Domani, 11 gennaio, molte stazioni radio italiane trasmetteranno, idealmente all'unisono, una di quelle canzoni di amore e di morte che molti ultraquarantenni italiani "indossano" come i simboli che adornavano, non meno osceni del morbo che ha ucciso Faber, le casacche di certi prigioneri. Forse - perdonatemi una figura retorica che può sembrare irriverente e non lo è - ci sentiamo, siamo tutti prigionieri di via del Campo: individui incompiuti, perduti a rincorrere il vento, uomini (più uomini che donne a dire il vero), che hanno sostanzialmente fallito il loro compito, che hanno costruito una realtà da cui sarebbero i primi a voler fuggire. Questo Fabrizio lo aveva intuito meglio di altri e si ostinava a parlarci ossessivamente dei margini di questa realtà, dei reietti, dei non coinvolti. Per esortarci a cambiare qualcosa che sappiamo benissimo di non volere cambiare.
E oggi che Fabrizio non c'è più ce ne stiamo lì, ipocriti fino in fondo, a fingere di cercare la ricetta giusta in quelle parole. Ci commuoviamo in celebrazioni che in fin dei conti sono solo di circostanza, buone per essere inserite nel curriculum professionale dei personaggi televisivi che le promuovono. "Io c'ero." Già, è proprio quello il problema.

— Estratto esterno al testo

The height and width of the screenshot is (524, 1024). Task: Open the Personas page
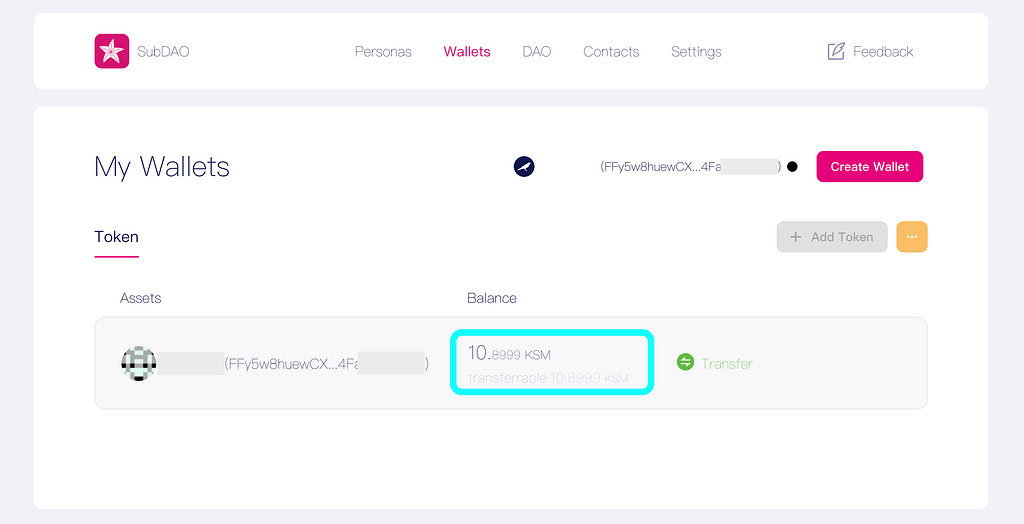click(x=383, y=52)
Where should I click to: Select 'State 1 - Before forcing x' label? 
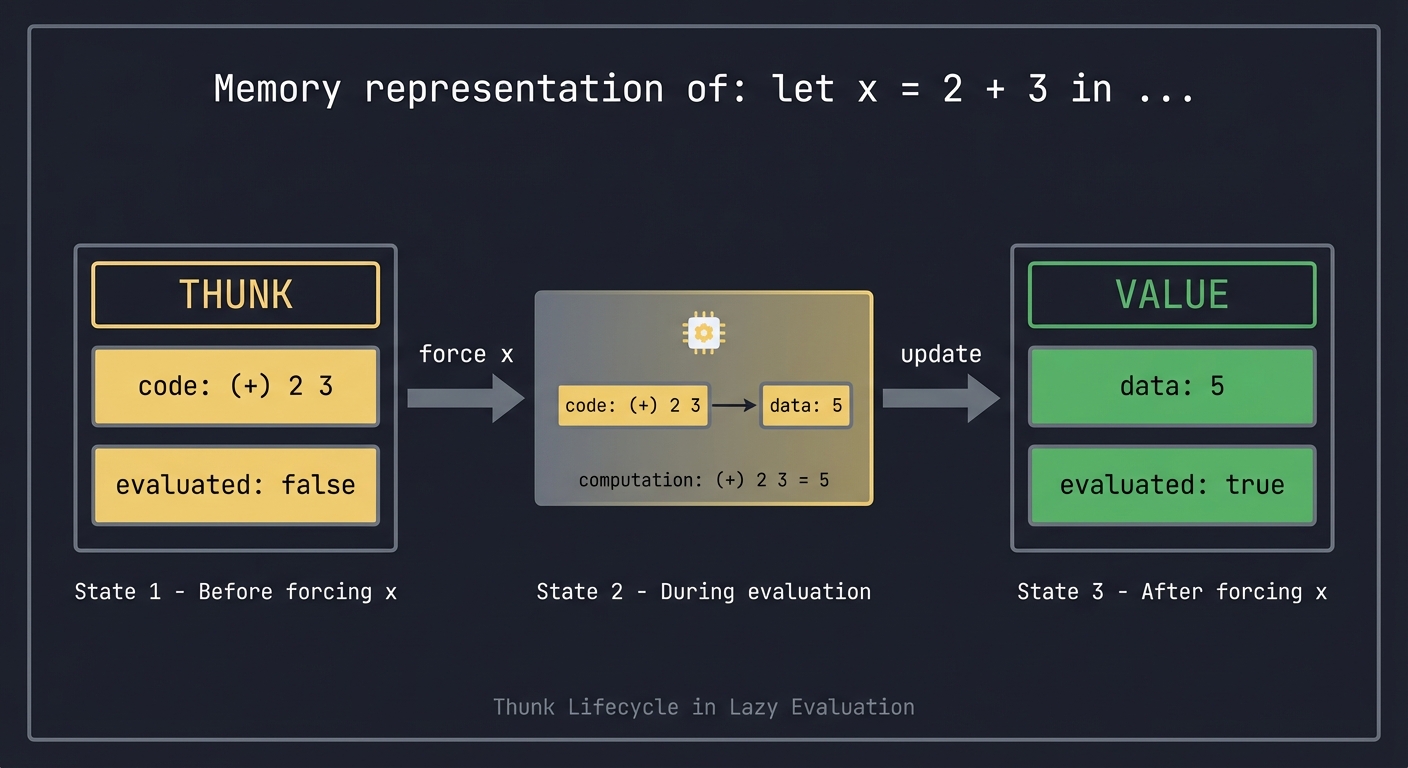[236, 591]

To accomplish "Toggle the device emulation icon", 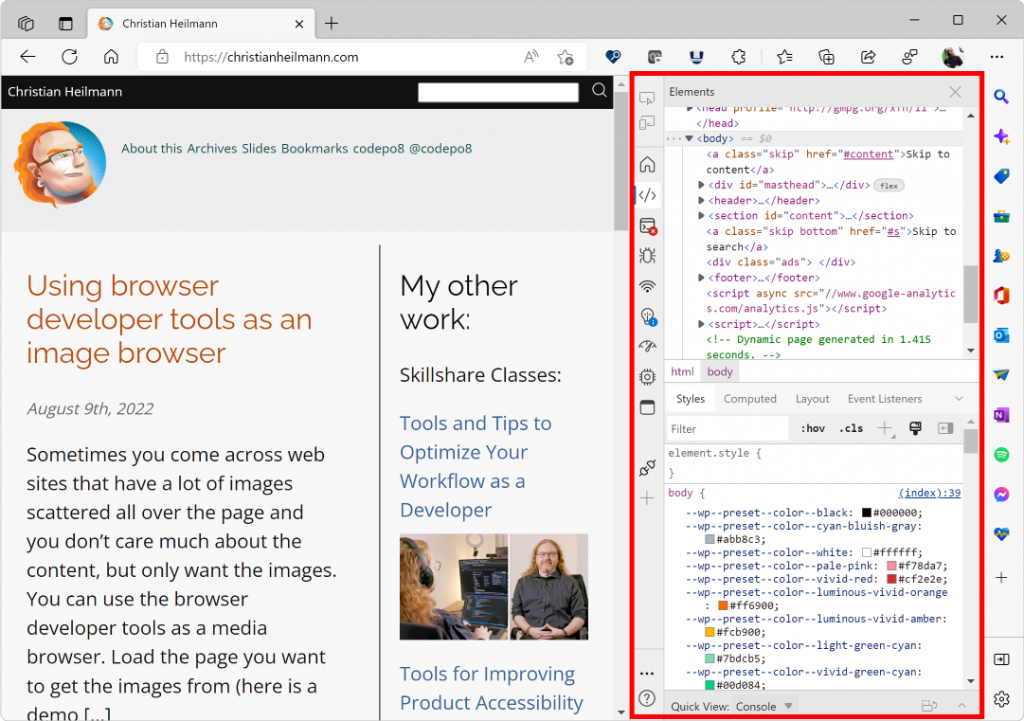I will pos(647,123).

Anch'io, che personaggio televisivo non sono ma appartengo in pieno a questa generazione senza qualità, indulgo nella celebrazione come fanno tutti, mi conto insieme agli altri, e pubblico il mio bannerino e il link ad Amore che vieni.




1 commento:

iKlee ha detto...

ahimè siamo davvero una generazione senza qualità. irridevamo i nostri genitori che invece avevano combattuto a mani nude per farci fare un passettino nella giusta direzione, mentre noi, così furbi, abbiamo perso tutto in men che non si dica e lasciamo ai nostri figli un vuoto prima di tutto culturale (in ampio senso) che fa paura. saranno loro (i figli) in grado di riprendere il testimone dei loro nonni?

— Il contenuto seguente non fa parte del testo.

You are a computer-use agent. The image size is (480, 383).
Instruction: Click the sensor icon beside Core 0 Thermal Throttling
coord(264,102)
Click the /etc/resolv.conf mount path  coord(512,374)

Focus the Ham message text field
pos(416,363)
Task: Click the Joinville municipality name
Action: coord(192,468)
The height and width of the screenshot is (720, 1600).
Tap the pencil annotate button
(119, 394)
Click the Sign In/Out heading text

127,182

a giudicare da come i nonni e le loro idee, i loro consigli sono spesso trattati, non ci giurerei. uno scatto d'orgoglio. ci vorrebbe un bello scatto d'orgoglio di noi uomini senza qualità. quasi un paradosso che il futuro dei figli e nipoti potrebbe generare.
fatto salvo amore che vieni, amore che vai (quasi inarrivvabile) il mio ricordo è per "il pescatore".